**WHAT YOU NEED TO DO**
Could you reproduce the material below word for word, every line of it, with nothing changed?

— start of DATASET ENTRIES —

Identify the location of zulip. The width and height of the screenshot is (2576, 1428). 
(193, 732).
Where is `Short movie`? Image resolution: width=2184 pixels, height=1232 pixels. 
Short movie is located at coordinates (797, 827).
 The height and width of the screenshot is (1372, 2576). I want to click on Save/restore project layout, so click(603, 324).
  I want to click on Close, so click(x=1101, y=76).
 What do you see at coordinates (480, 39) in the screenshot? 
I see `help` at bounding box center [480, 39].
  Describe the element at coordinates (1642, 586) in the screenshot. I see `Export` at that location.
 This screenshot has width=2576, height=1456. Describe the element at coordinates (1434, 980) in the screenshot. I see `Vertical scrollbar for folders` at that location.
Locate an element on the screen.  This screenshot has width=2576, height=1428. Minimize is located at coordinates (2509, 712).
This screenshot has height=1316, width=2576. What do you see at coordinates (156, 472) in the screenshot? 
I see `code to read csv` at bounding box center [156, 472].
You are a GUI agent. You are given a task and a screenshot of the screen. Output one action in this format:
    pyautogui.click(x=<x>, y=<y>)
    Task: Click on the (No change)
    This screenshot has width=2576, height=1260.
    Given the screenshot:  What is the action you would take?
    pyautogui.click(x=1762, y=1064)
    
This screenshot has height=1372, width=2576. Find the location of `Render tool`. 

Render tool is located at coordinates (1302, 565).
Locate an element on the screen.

— end of DATASET ENTRIES —

**COMPLETE ANSWER**
Identify the location of zulip. The width and height of the screenshot is (2576, 1428). 
(193, 732).
Where is `Short movie`? Image resolution: width=2184 pixels, height=1232 pixels. 
Short movie is located at coordinates (797, 827).
 The height and width of the screenshot is (1372, 2576). I want to click on Save/restore project layout, so click(603, 324).
  I want to click on Close, so click(x=1101, y=76).
 What do you see at coordinates (480, 39) in the screenshot? 
I see `help` at bounding box center [480, 39].
  Describe the element at coordinates (1642, 586) in the screenshot. I see `Export` at that location.
 This screenshot has width=2576, height=1456. Describe the element at coordinates (1434, 980) in the screenshot. I see `Vertical scrollbar for folders` at that location.
Locate an element on the screen.  This screenshot has width=2576, height=1428. Minimize is located at coordinates (2509, 712).
This screenshot has height=1316, width=2576. What do you see at coordinates (156, 472) in the screenshot? 
I see `code to read csv` at bounding box center [156, 472].
You are a GUI agent. You are given a task and a screenshot of the screen. Output one action in this format:
    pyautogui.click(x=<x>, y=<y>)
    Task: Click on the (No change)
    This screenshot has width=2576, height=1260.
    Given the screenshot:  What is the action you would take?
    pyautogui.click(x=1762, y=1064)
    
This screenshot has height=1372, width=2576. Find the location of `Render tool`. 

Render tool is located at coordinates (1302, 565).
Locate an element on the screen.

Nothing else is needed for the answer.